Los saldos que viene dejando César Duarte en el estado de Chihuahua contradicen en la realidad su discurso de campaña en pro de su alter ego en los medios de circulación nacional: un estado color de rosa frente a una entidad en la que un día cualquiera la ciudadanía se encuentra con que su policía no puede circular por falta de gasolina, o que más de una docena de patrullas están yonqueadas y que su sistema de Pensiones carece de medicamentos, entre otras maravillas por el estilo.

No puede ser menos digna de una patología –la mitomanía le es algo consustancial– el que el cacique mayor pretenda a esta hora de su declive bien ganado tratar de remontar la derrota y una sentencia popular adversa sobre su administración, una que por cierto volcó en personalísima por su muy conocida arrogancia y ambiciones perversas.

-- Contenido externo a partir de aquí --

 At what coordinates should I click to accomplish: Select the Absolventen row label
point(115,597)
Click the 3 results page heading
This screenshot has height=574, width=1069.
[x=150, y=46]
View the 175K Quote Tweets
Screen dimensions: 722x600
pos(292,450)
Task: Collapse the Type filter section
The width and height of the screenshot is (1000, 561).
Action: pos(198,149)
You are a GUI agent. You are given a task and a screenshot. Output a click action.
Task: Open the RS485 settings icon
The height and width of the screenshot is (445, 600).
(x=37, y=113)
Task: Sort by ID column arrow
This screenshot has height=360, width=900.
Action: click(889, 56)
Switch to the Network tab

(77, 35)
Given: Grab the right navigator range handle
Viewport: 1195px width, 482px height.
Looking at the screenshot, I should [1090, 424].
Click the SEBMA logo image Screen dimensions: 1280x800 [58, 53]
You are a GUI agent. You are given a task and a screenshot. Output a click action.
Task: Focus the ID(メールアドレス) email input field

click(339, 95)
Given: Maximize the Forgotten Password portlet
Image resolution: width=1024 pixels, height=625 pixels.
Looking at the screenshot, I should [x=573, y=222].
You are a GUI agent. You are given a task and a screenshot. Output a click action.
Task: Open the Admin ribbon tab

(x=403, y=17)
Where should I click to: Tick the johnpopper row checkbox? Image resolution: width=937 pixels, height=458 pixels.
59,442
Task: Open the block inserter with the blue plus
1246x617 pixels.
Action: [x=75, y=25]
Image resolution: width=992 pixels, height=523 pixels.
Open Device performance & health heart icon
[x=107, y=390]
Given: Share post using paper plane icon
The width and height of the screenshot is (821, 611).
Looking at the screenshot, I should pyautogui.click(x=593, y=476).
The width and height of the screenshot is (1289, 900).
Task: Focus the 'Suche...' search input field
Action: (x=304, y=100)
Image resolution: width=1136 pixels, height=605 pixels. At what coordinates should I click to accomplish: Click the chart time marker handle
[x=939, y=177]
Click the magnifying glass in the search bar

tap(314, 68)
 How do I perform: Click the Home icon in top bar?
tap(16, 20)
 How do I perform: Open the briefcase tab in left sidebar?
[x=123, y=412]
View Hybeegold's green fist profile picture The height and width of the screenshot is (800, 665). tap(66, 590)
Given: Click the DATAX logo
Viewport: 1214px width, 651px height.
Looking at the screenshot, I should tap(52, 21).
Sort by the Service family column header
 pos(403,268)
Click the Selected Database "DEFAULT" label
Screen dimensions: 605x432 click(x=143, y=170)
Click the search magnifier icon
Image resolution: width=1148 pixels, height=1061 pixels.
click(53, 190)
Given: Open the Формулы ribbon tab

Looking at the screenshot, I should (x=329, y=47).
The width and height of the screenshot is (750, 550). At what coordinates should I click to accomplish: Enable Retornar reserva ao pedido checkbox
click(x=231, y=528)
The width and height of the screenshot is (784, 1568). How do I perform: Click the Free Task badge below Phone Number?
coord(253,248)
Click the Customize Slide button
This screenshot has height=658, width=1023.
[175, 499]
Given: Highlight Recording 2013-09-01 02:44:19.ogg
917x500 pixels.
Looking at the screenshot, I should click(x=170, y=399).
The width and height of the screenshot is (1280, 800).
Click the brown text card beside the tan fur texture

El estado en que Duarte ha dejado a Chihuahua no tiene parangón. Lo peor de todo, como en la patología referida, la cual algún especialista podría tipificar acertadamente si se lo propone, es que no le importa. Como parece que ocurre en la mente de muchos criminales, no le importa la suerte que corran los chihuahuenses, víctimas no sólo del deterioro que dejó en casa (él ya no permanece aquí), sino de las heridas que tal vez tarden, como dicen los médicos legistas, más de quince días en sanar, y esas ya son graves. Duarte es ese conductor irresponsable que atropella a los peatones y en lugar de brindarles asistencia huye del lugar para no afrontar las consecuencias de sus actos. Luego, cuando se revela lo que ha hecho, trata de poner cara de yo no fui, bueno, sí, pero fue sin ver; ya ve que ahora está de moda que los gobernantes del PRI hagan destapes espectaculares sobre sus culpas y se pongan a derramar públicamente las de cocodrilo para provocar alguna conmiseración.

En fin, todo indica que de aquí a octubre seguiremos viendo el mismo culebrón: César Duarte y su camino, nada terso, hacia la perdición. ¿Quiere adivinar el final?